Geng Guoqing, Wei Binyuan, Jiang Haobin, Hua Yiding & Wu Zhen   

  • Online:2018-07-25 Published:2018-07-25

Abstract: It is greatly important to accurately estimate the driving state for the longitudinal and lateral stability control of a distributed drive electric vehicle (DDEV). Noise adaptive extended kalman filtering (NAEKF) algorithm is adopted to estimate the driving state of DDEV in this paper. The algorithm makes full use of the realtime statistical information of observed signal. By monitoring the dynamic change of innovations and residuals of filter, the state noise variance and measurement noise variance are constantly corrected, with filter gain and the proportions of predicted and observed state values in state values filtered adjusted, hence improving state estimation accuracy.

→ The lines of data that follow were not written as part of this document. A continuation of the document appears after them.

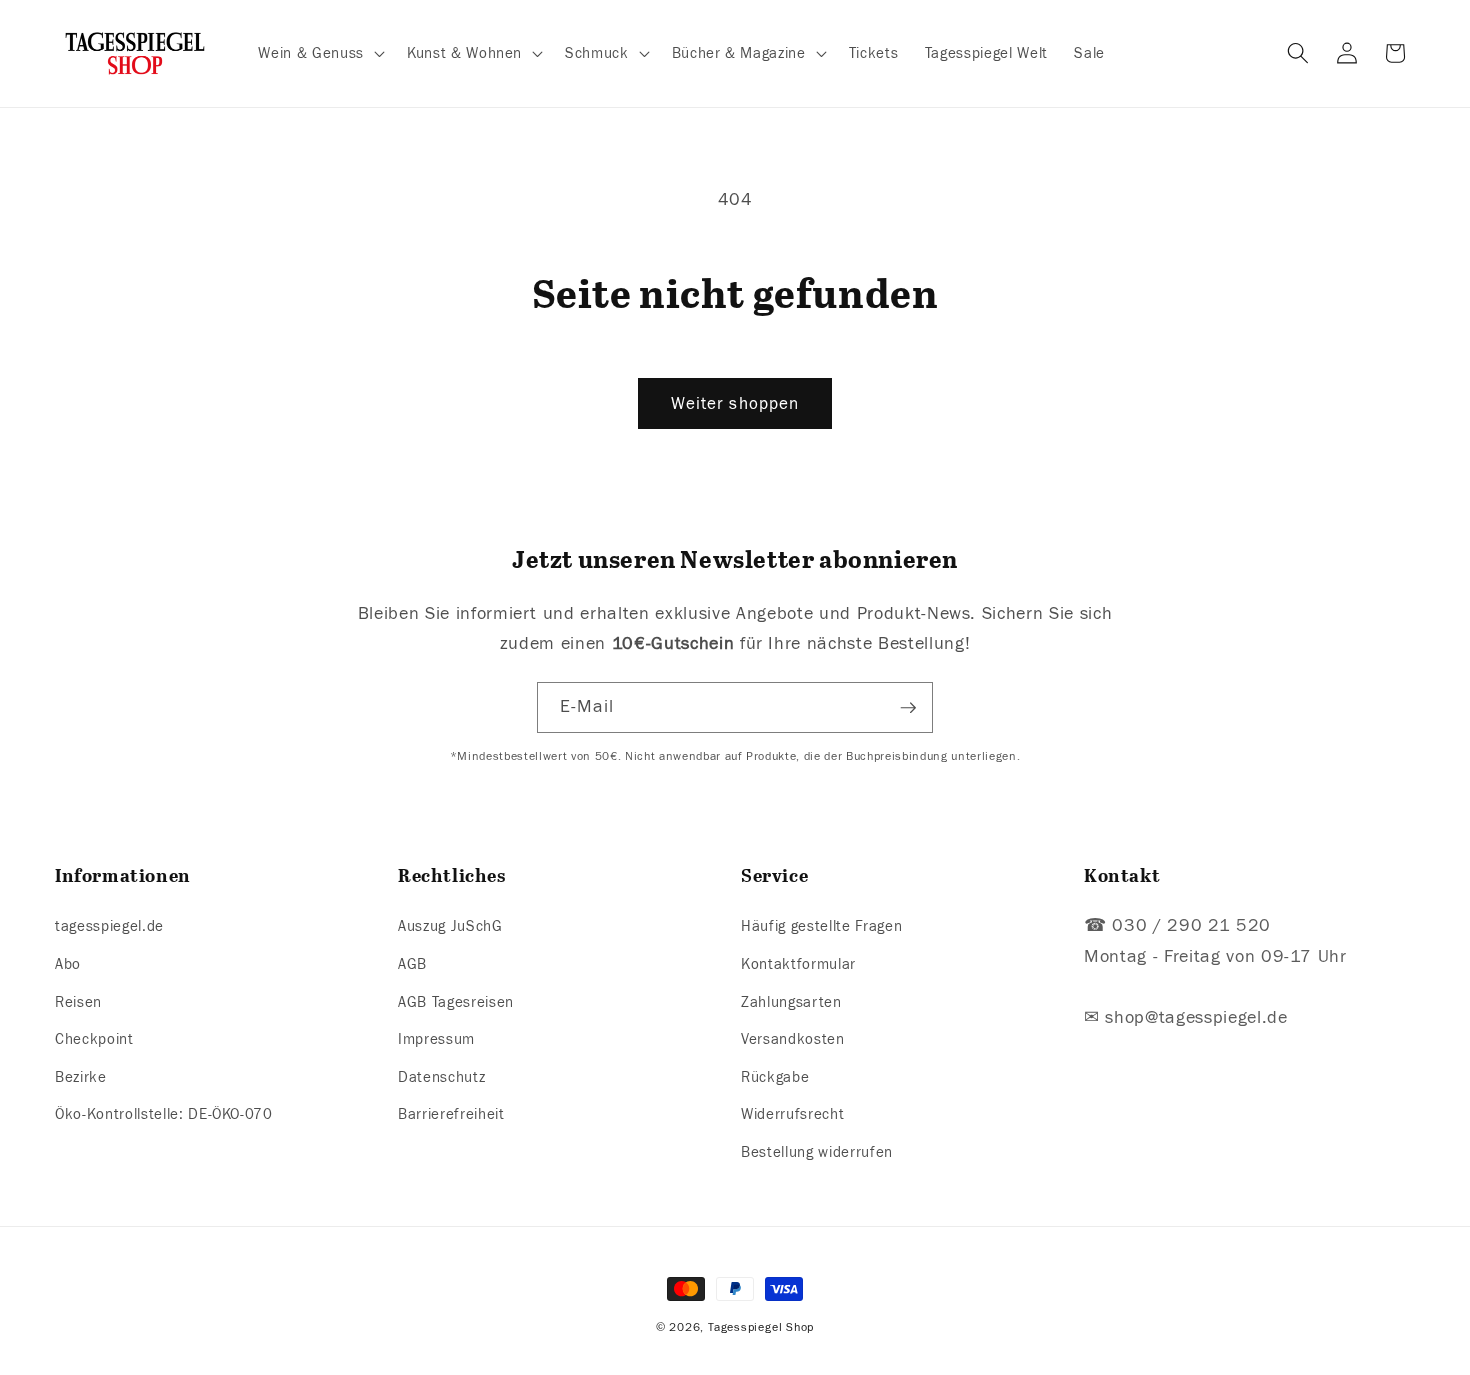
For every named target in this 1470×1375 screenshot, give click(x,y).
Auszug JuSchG (450, 927)
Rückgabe (775, 1077)
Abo (68, 964)
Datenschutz (441, 1077)
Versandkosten (793, 1039)
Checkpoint (94, 1039)
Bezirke (81, 1077)
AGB (412, 964)
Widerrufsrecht (792, 1115)
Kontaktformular (798, 964)
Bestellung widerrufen (817, 1152)
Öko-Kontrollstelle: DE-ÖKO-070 (164, 1115)
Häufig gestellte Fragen (821, 927)
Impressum (436, 1039)
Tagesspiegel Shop (761, 1327)
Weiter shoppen (735, 403)
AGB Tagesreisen (456, 1002)
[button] (319, 54)
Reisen (78, 1002)
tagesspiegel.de (109, 927)
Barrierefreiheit (451, 1115)
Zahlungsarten (791, 1002)
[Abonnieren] (908, 708)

Finally the algorithm adopted is verified by simulation with vehicle dynamics software veDYNA. Results show that compared with EKF, the algorithm adopted can effectively overcome the problem of inaccuracy in prior statistical information and the inaccuracy in estimation caused by complex conditions, with a mean error of state estimation not more than 27%, a root mean square error not more than 26%, and a rather small peak relative error.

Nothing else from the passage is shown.